### PAGE EXCERPT
Religion

How About More Love in and for America?

(Pixabay)
Four books to help reset a humble, confident mission.

It’s a presidential-election year, as you no doubt can’t escape. The anger and conviction can be quite overwhelming. Even the words “presidential election year” seem heavy weights.

Speaking of overwhelmed, my office tends to be, with books. New books and old books. I’ve purged many times — we’ve had at least two moves in my twentysome years here. For some reason, two oldies rose to the top of a pile on the first day back in the new year. What’s Wrong with the World, by G. K. Chesterton, and My Love Affair with America, by Norman Podhoretz. They clearly have something to offer us overwhelmed ones.

Chesterton writes:

This is the arresting and dominant fact about modern social discussion; that the quarrel is not merely about the difficulties, but about the aim. We agree about evil; it is about the good that we should tear each other’s eyes out. . . . The social case is exactly the opposite of the medical case. We do not disagree, like doctors, about the precise nature of the illness, while agreeing about the nature of health. . . . We forget that, while we agree about the abuses of things, we should differ very much about the uses of them.

### Saved data entries
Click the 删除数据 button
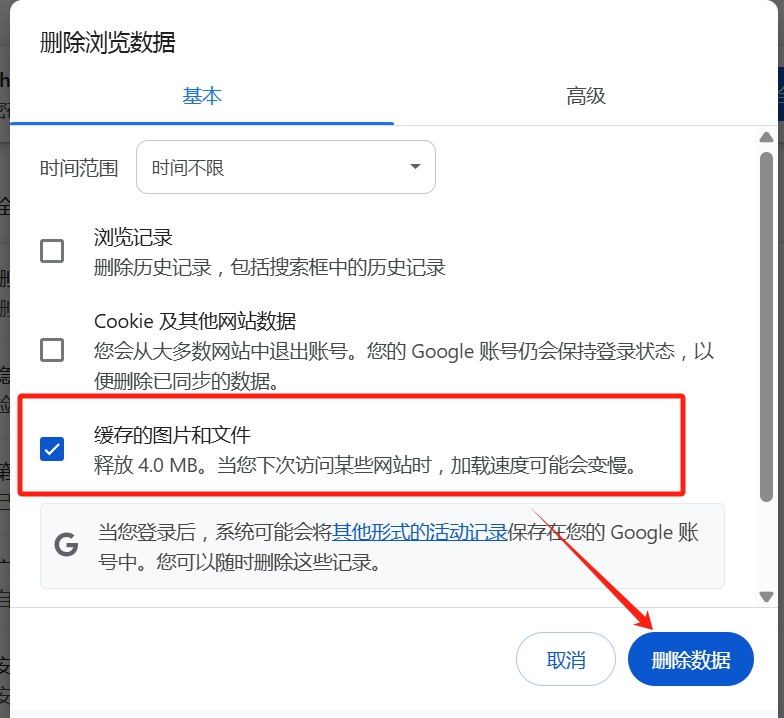click(690, 660)
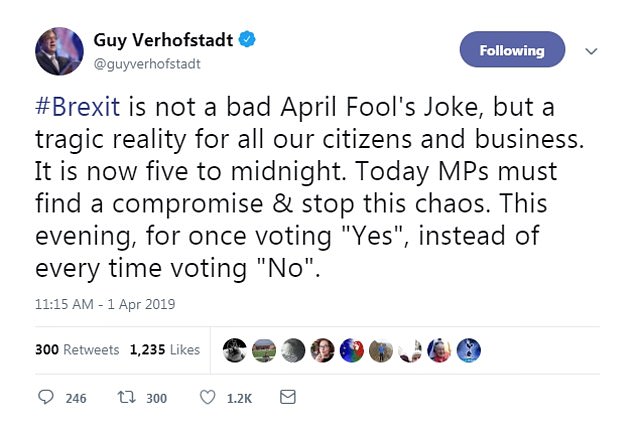
Task: Open Guy Verhofstadt display name link
Action: tap(166, 41)
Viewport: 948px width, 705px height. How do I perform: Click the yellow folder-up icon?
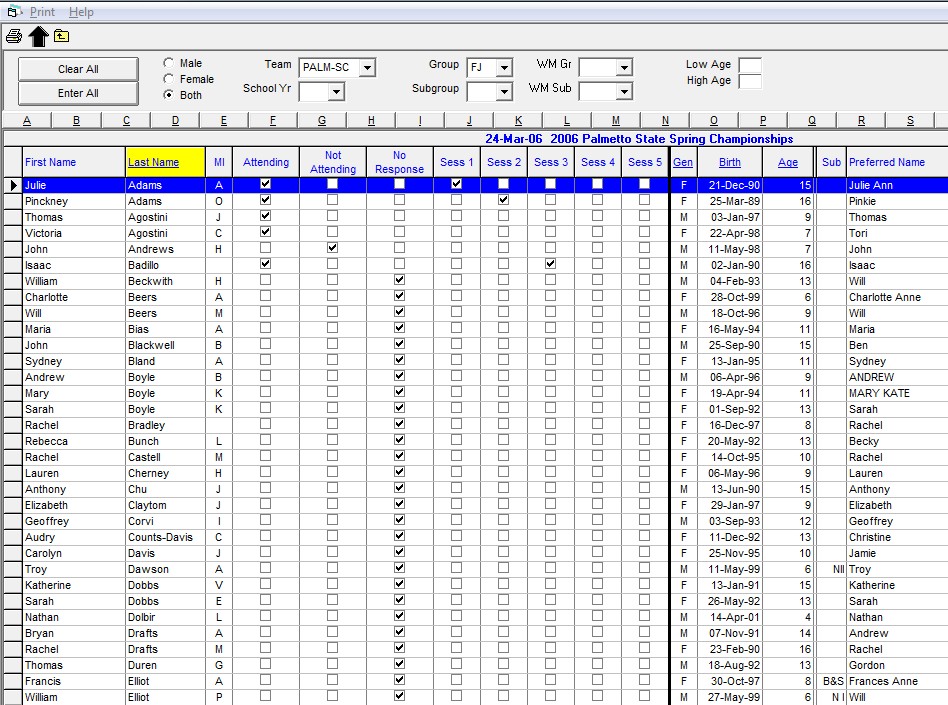pos(62,36)
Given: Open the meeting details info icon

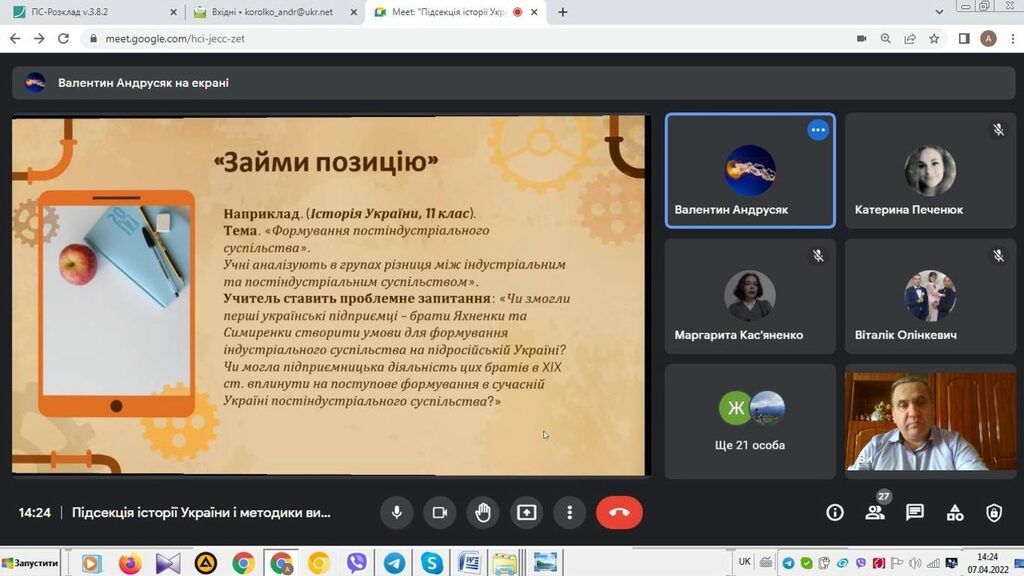Looking at the screenshot, I should 835,512.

### WHAT TO WORK ON
#1 In the article on love in and for America, which two older books rose to the top of a pile on the first day back in the new year?
#2 Write out the passage of the article on love in and for America that starts at "Four books to" and ends at "seem heavy weights.".
#3 Pick up the article on love in and for America where it stops and keep writing.
The material above comes from a separate source.

### RESULTS FOR EACH TASK
#1 What's Wrong with the World by G. K. Chesterton and My Love Affair with America by Norman Podhoretz.

#2
Four books to help reset a humble, confident mission.

It’s a presidential-election year, as you no doubt can’t escape. The anger and conviction can be quite overwhelming. Even the words “presidential election year” seem heavy weights.

#3
He goes on in his diagnosis of 1910 England: “We all disapprove of prostitution; but we do not all approve of purity.” Well, now I feel overwhelmed, because while the latter is true today, the former certainly is not. Attempts to make it legal in more than Nevada are afoot, and pornography seems ubiquitous. And yet, his prescription seems to stand the test of time:

The only way to discuss the social evil is to get at once to the social idea. We can all see the national madness; but what is the national sanity? I have called this book “What Is Wrong with the World?” and the upshot of the title can be easily and clearly stated. What is wrong is that we do not ask what is right.

In his ode to America, Norman Podhoretz celebrates the best of the United States. He cites, for instance, his public-primary-school teachers’ including traditional Christmas carols as part of their instruction. This is part of our culture after all, and joy is not to be withheld from children; they can come to know joy is possible, whatever their beliefs about the nature of God might be or come to be. We pay lip service to not “imposing,” and yet we do impose in all kinds of ways as a culture of increasing ideological tyranny. It is out of respect for another that you share, while not demanding submission! Podhoretz captures something beautiful and worth reconsidering throughout his book about love and gratitude:

Looking back as a septuagenarian on my life as an American in America, I am reminded of something Jewish — this time of a special hymn of thanksgiving. . . . Each element is the subject of its own sentence, and each sentence of the series concludes with the word dayyenu, which can roughly be translated as “That alone would have been enough for us.” The idea is that, not content with “that alone,” God went on and on and on to pile wonder after wonder and marvel after marvel; so many that those participating in the seder invariably grow fatigued by the time they finish reciting them all.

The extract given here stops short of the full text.